**WORK INSTRUCTION**. Exact reproduction required: the lines below from the line with "Click the Reginald" to the line with "Click the Checkout credit card icon", both ends included, and no others.

**SUPPLIED MATERIAL**.
········
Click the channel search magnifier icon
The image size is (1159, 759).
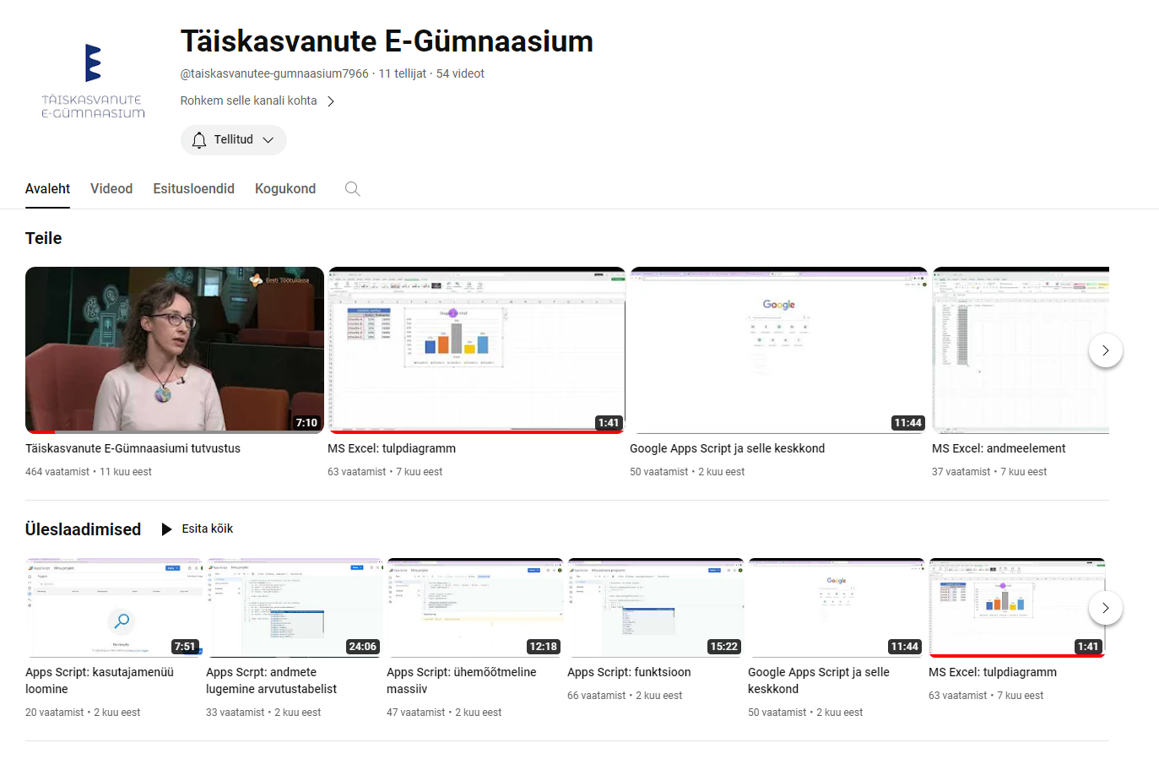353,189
········
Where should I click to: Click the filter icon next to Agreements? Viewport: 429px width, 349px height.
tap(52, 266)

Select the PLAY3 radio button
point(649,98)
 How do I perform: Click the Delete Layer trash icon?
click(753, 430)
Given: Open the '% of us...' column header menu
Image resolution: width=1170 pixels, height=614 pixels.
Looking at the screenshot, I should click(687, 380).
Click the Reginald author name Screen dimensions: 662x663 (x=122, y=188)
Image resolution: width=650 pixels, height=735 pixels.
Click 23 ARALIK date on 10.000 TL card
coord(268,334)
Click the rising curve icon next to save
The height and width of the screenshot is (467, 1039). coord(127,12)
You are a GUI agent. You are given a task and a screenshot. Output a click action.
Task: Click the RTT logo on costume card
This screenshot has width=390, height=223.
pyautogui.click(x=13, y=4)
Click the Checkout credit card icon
········
**ANSWER FOR THIS EXERCISE**.
Click the Reginald author name Screen dimensions: 662x663 (x=122, y=188)
Image resolution: width=650 pixels, height=735 pixels.
Click 23 ARALIK date on 10.000 TL card
coord(268,334)
Click the rising curve icon next to save
The height and width of the screenshot is (467, 1039). coord(127,12)
You are a GUI agent. You are given a task and a screenshot. Output a click action.
Task: Click the RTT logo on costume card
This screenshot has width=390, height=223.
pyautogui.click(x=13, y=4)
Click the Checkout credit card icon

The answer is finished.